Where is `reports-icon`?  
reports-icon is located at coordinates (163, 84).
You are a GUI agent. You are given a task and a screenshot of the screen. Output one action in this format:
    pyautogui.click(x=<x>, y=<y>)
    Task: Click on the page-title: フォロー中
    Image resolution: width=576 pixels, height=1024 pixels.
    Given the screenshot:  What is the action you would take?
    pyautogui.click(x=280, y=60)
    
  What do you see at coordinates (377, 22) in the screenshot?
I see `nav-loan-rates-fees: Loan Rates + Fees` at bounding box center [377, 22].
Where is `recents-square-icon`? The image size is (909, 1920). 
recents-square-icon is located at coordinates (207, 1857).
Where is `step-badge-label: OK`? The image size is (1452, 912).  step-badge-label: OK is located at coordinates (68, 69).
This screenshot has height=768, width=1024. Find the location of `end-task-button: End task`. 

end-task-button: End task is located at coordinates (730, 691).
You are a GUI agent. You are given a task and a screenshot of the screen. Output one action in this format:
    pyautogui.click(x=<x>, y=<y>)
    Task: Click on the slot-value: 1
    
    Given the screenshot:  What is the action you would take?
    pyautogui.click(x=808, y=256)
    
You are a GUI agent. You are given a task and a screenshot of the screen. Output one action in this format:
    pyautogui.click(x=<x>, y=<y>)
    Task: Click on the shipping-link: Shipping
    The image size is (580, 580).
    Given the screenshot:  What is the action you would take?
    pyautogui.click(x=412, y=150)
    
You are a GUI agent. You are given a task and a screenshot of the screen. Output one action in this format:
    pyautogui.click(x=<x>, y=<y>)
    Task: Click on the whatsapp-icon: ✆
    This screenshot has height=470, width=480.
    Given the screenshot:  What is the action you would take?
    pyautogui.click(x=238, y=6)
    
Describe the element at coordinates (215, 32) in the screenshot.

§ **EXERCISE BRIEF**: Copy all of the rows above verbatim, in their original order, preserving every character, space and line break.

§ **SOLUTION TO THIS TASK**:
Where is `reports-icon`?  
reports-icon is located at coordinates (163, 84).
You are a GUI agent. You are given a task and a screenshot of the screen. Output one action in this format:
    pyautogui.click(x=<x>, y=<y>)
    Task: Click on the page-title: フォロー中
    Image resolution: width=576 pixels, height=1024 pixels.
    Given the screenshot:  What is the action you would take?
    pyautogui.click(x=280, y=60)
    
  What do you see at coordinates (377, 22) in the screenshot?
I see `nav-loan-rates-fees: Loan Rates + Fees` at bounding box center [377, 22].
Where is `recents-square-icon`? The image size is (909, 1920). 
recents-square-icon is located at coordinates (207, 1857).
Where is `step-badge-label: OK`? The image size is (1452, 912).  step-badge-label: OK is located at coordinates (68, 69).
This screenshot has height=768, width=1024. Find the location of `end-task-button: End task`. 

end-task-button: End task is located at coordinates (730, 691).
You are a GUI agent. You are given a task and a screenshot of the screen. Output one action in this format:
    pyautogui.click(x=<x>, y=<y>)
    Task: Click on the slot-value: 1
    
    Given the screenshot:  What is the action you would take?
    pyautogui.click(x=808, y=256)
    
You are a GUI agent. You are given a task and a screenshot of the screen. Output one action in this format:
    pyautogui.click(x=<x>, y=<y>)
    Task: Click on the shipping-link: Shipping
    The image size is (580, 580).
    Given the screenshot:  What is the action you would take?
    pyautogui.click(x=412, y=150)
    
You are a GUI agent. You are given a task and a screenshot of the screen. Output one action in this format:
    pyautogui.click(x=<x>, y=<y>)
    Task: Click on the whatsapp-icon: ✆
    This screenshot has height=470, width=480.
    Given the screenshot:  What is the action you would take?
    pyautogui.click(x=238, y=6)
    
Describe the element at coordinates (215, 32) in the screenshot.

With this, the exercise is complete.